The answers I received about self exams while breastfeeding were along the same lines… While we’re breastfeeding, it can be harder than usual to note changes – because those changes are happening CONSTANTLY. But it’s our job to be aware, to try treating more obvious causes first (like warm compresses for plugged ducts), and to trust our instincts which includes following up with your doctor if you’re concerned about ANY changes with your breasts.
Yes, it’s harder to stay on top of these things when we’re busy with babies. But it’s FOR our babies.

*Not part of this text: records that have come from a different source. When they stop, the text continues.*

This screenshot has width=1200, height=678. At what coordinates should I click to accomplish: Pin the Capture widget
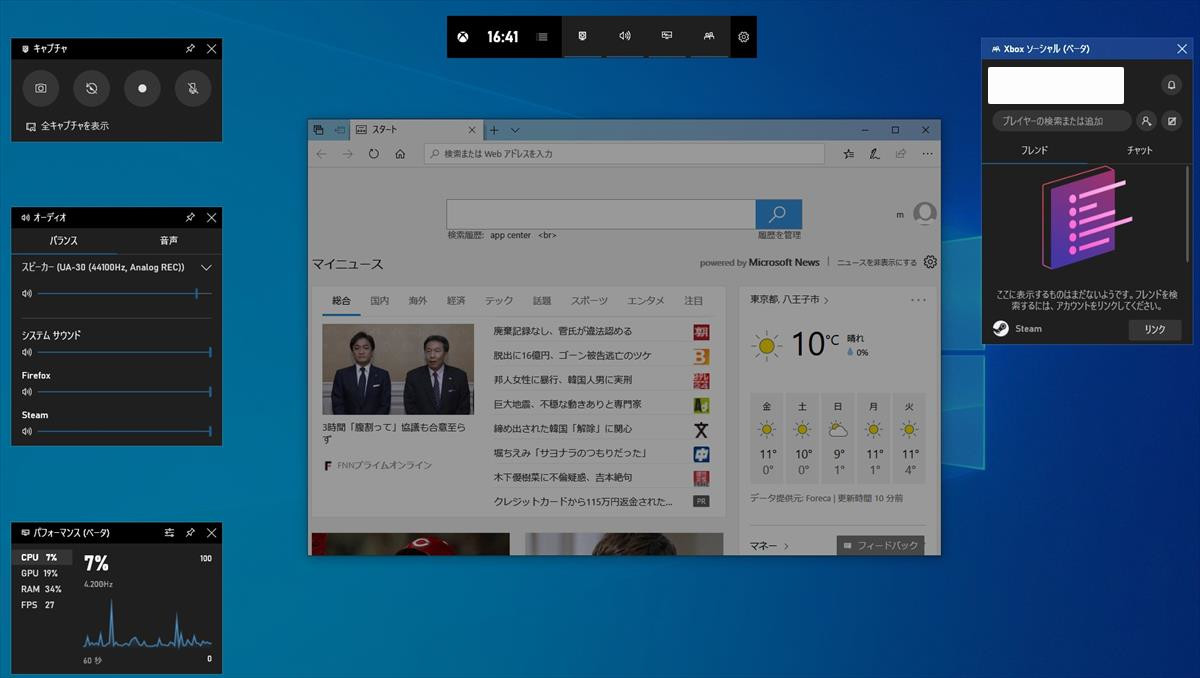[190, 48]
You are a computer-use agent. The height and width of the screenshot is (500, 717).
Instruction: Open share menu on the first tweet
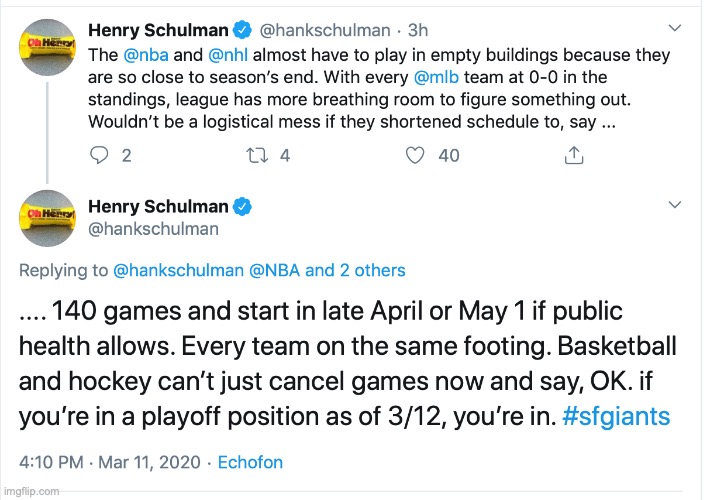[x=574, y=155]

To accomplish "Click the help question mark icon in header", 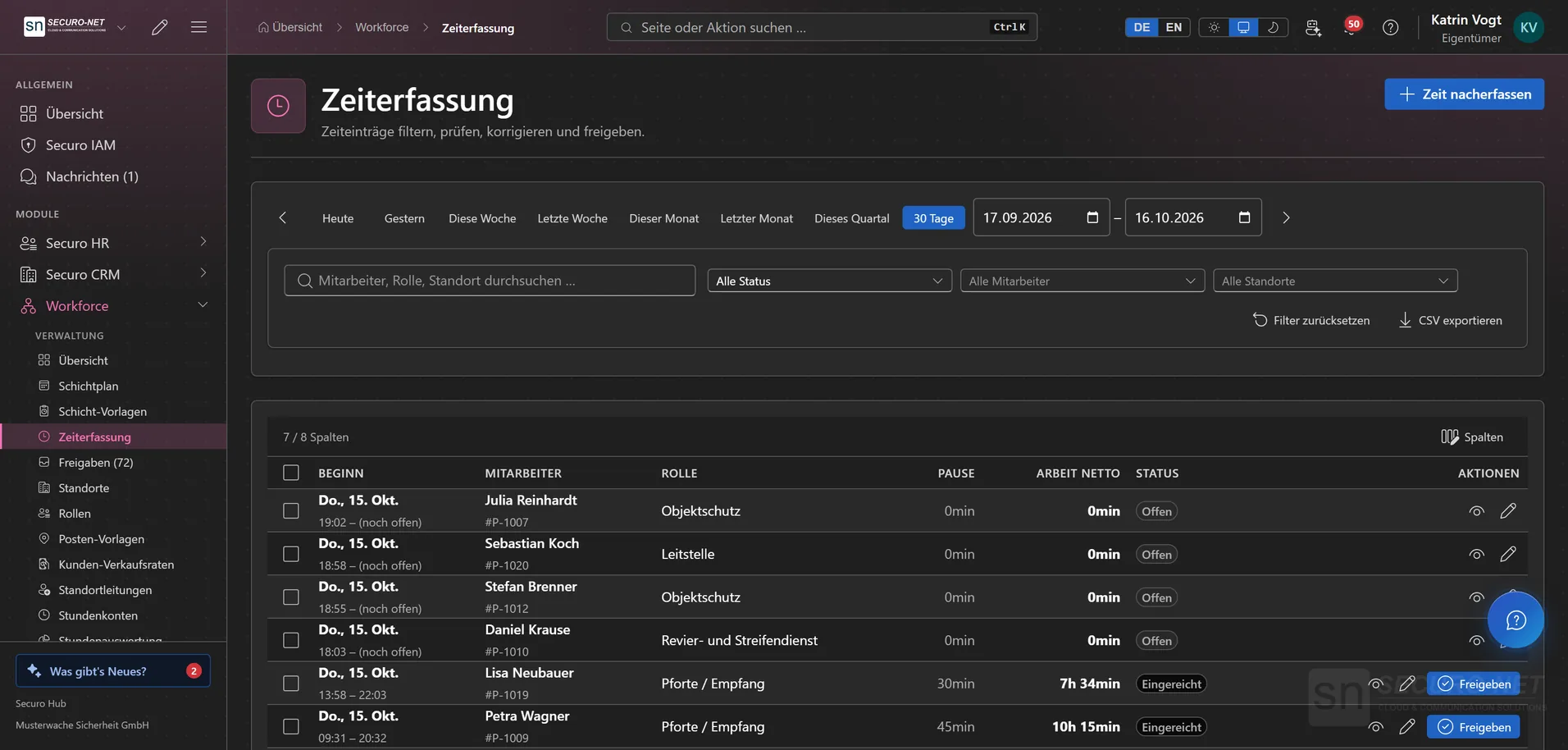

And I know I don’t have to tell you that.
There are SO MANY great resources online if you’d like to know more – and CancerCare Manitoba will be sending out information on how to do an effective self-exam that we’ll have at MOMs when it comes in.
The Canadian Breast Cancer Foundation offers this advice for being ‘breast aware’:
1. Know how your breasts normally look and feel.
2. Know what changes to look for.
3. Look and feel for changes.
4. Report any changes to a doctor.
5. Go for a free mammogram if you are of the appropriate age or if recommended by a doctor.
There’s more information about risk factors here. The truth is that there are some things on the list that you can affect and others you can’t – and at the end of the day, there’s no magical combination of checklist items that can absolutely guarantee that you won’t get breast cancer (or that you will).
A lot of information, I know – but hopefully there will be a few useful tidbits in here for everyone!